La rétention de migrants à un niveau record en 2015

Un rapport sur les centres de rétention administrative, cosigné par plusieurs ONG, dénonce la « politique du chiffre » actuellement à l’oeuvre en France.

En 2015, 47 565 migrants ont été incarcérés dans l’un des 43 centres de rétention administrative disséminés à travers l’Hexagone, mais aussi dans les territoires d’outre-mer (Tom). Ce qui porte à près de 240 000 le nombre d’individus à avoir subi un internement forcé en vue d’une reconduite à la frontière sur les cinq dernières années.

Pour la sixième année consécutive, cinq associations (la Cimade, Forum réfugiés-Cosi, France Terre d’asile, l’Association service social familial migrants-Assfam et l’Ordre de Malte France) dressent un bilan de la politique de placement en rétention dans notre pays. Le rapport qu’ils ont publié, mardi 28 juin, est particulièrement sévère pour l’administration française. Les auteurs de cette étude dénoncent à la fois l’illégalité et l’inefficacité de cet « usage massif, voire démesuré, de l’enfermement des personnes étrangères en vue de leur éloignement ».

L’enfermement dissuasif

Les membres de ce collectif associatif critiquent particulièrement l’attitude de la préfecture du Pas-de-Calais qui a déclenché, sur instruction du gouvernement, une opération de grande envergure visant à vider, afin de les démanteler, les campements de migrants du littoral calaisien. Selon son rapport, plus de 1 900 personnes ont été orientées vers un hébergement avec une qualité d’accompagnement très variable. Mais, de l’autre, plus de 1 100 personnes, pour la plupart inexpulsables, ont été évacuées de force pour être enfermées illégalement dans des centres de rétention très éloignés du Calaisis.

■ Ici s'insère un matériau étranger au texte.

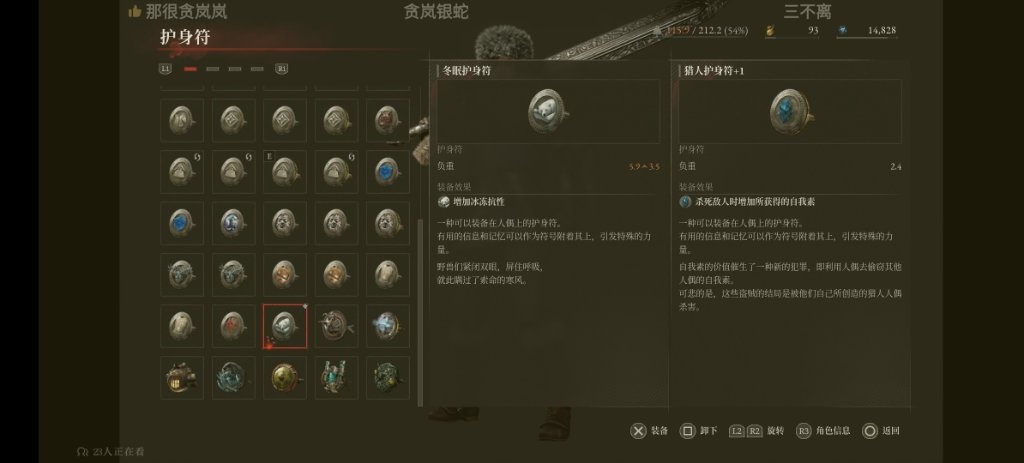This screenshot has width=1024, height=463.
Task: Switch to next tab with the R1 button
Action: pyautogui.click(x=282, y=69)
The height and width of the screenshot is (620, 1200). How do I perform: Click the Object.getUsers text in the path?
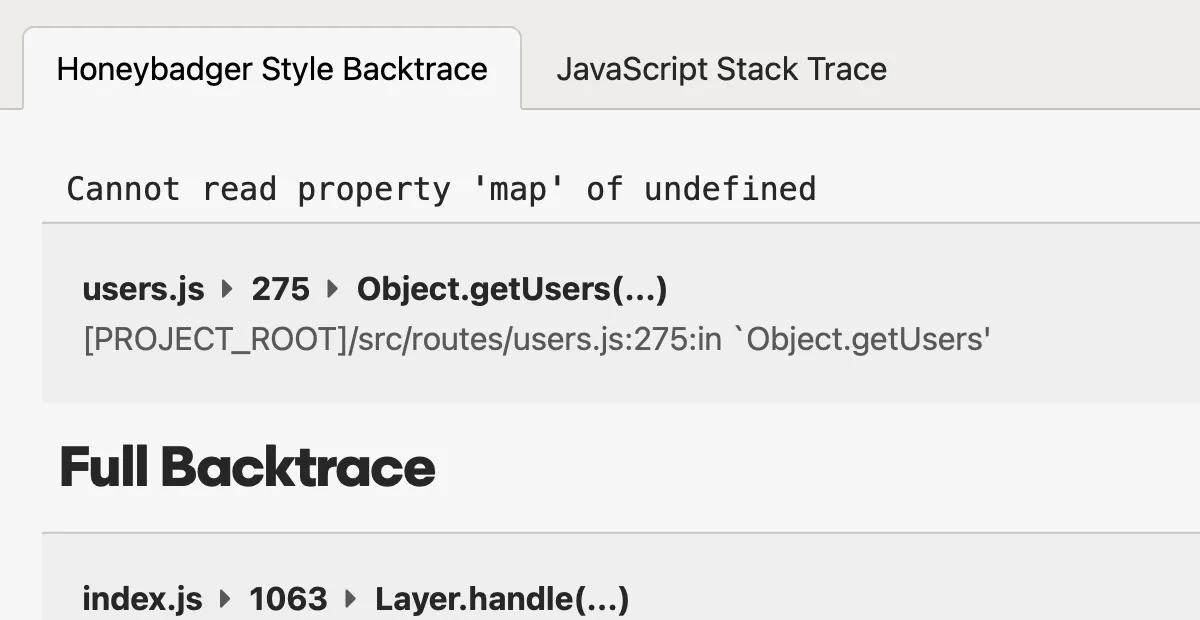866,339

« En 2015, une opération sans précédent a consisté à enfermer illégalement plus d’un millier d’exilés de Calais uniquement pour les dissuader d’y revenir », pointent les ONG.

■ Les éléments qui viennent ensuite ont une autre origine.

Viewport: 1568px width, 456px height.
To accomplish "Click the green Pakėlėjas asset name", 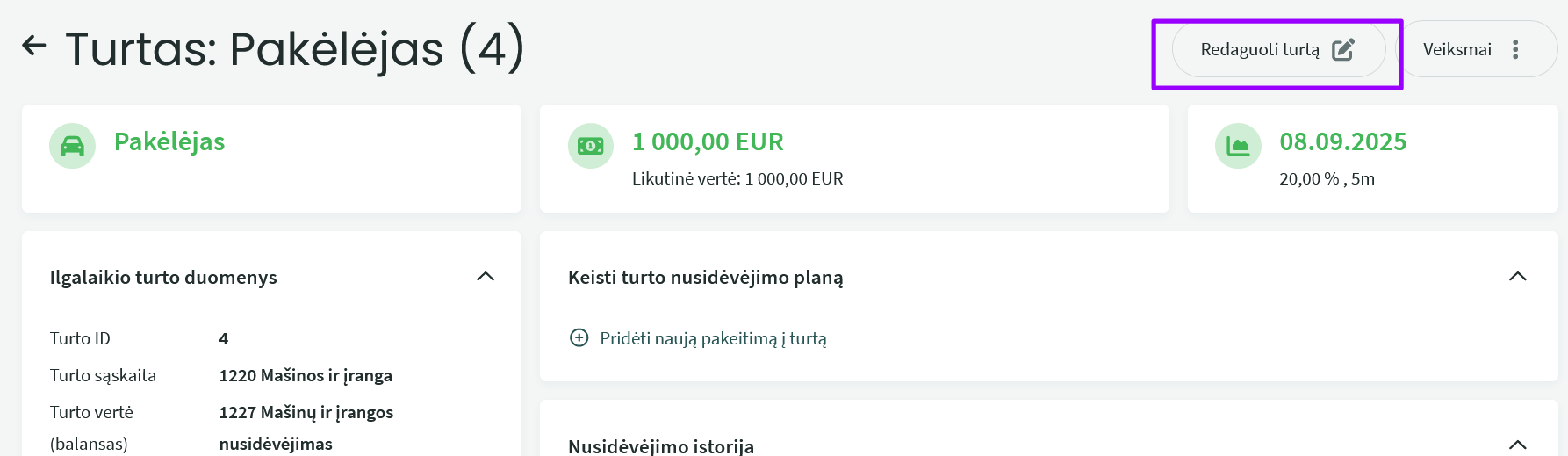I will click(169, 141).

Les réfugiés concernés, d’origine syrienne, irakienne, afghane, soudanaise ou encore érythréenne, pouvaient pourtant prétendre à une protection internationale en raison des conflits qui ravagent leurs pays, insiste le document. De fait, presque tous les individus enfermés ont fini par être libérés au bout de quelques jours, par la préfecture elle-même ou par les juges, avant de reprendre le chemin de la jungle.

Roumains et Albanais en tête

Les migrants d’origine albanaise et roumaine sont ceux qui ont le plus souvent été expulsés de France, l’an dernier.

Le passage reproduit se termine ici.